**THE PROBLEM**
Your answer should consist of every line in the records that holds "agent".

DATA EXTRACT below:

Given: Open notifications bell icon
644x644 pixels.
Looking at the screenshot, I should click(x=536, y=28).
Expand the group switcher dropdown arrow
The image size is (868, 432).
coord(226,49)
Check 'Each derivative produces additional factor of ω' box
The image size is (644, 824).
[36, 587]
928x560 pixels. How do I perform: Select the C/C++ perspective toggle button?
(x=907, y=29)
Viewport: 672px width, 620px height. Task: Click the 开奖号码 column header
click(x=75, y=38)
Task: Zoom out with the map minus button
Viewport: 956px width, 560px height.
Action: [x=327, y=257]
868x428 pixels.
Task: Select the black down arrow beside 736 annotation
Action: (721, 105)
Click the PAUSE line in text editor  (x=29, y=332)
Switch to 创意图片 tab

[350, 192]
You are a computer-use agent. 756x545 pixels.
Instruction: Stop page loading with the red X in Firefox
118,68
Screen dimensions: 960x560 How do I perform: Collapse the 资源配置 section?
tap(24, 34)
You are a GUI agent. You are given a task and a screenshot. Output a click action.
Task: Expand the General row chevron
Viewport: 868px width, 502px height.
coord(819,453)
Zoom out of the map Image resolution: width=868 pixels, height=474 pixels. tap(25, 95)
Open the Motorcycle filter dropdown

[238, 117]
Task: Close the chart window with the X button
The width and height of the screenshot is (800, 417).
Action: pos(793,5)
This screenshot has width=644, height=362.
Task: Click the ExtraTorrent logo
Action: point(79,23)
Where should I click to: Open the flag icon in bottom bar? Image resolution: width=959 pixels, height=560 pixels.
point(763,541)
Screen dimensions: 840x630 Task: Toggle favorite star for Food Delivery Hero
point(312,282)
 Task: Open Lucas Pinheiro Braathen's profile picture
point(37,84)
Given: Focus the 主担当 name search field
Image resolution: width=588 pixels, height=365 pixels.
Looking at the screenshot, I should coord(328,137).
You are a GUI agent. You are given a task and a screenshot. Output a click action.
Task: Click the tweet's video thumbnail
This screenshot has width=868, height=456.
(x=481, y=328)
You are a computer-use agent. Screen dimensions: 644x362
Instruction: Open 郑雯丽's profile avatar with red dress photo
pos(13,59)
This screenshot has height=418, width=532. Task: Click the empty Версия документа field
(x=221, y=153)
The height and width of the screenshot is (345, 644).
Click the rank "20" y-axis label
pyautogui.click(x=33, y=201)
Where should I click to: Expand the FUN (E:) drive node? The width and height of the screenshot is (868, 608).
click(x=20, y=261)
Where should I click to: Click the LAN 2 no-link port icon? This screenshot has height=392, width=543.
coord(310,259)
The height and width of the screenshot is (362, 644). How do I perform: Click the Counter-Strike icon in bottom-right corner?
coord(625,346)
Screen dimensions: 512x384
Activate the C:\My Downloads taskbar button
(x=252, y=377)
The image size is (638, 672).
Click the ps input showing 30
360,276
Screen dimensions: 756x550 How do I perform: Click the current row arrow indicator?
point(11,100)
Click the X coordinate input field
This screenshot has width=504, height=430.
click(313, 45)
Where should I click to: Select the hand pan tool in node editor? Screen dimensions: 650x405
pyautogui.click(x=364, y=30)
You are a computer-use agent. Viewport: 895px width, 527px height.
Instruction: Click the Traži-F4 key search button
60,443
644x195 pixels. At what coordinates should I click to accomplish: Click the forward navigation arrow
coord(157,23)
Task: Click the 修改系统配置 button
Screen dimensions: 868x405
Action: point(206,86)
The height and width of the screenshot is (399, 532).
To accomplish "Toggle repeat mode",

End of DATA EXTRACT.

**YOUR RESPONSE**
You are a computer-use agent. 756x545 pixels.
You are a GUI agent. You are given a task and a screenshot. Output a click action.
You are a GUI agent. You are given a task and a screenshot. Output a click action.
You are a computer-use agent. Screen dimensions: 644x362
You are a computer-use agent. Viewport: 895px width, 527px height.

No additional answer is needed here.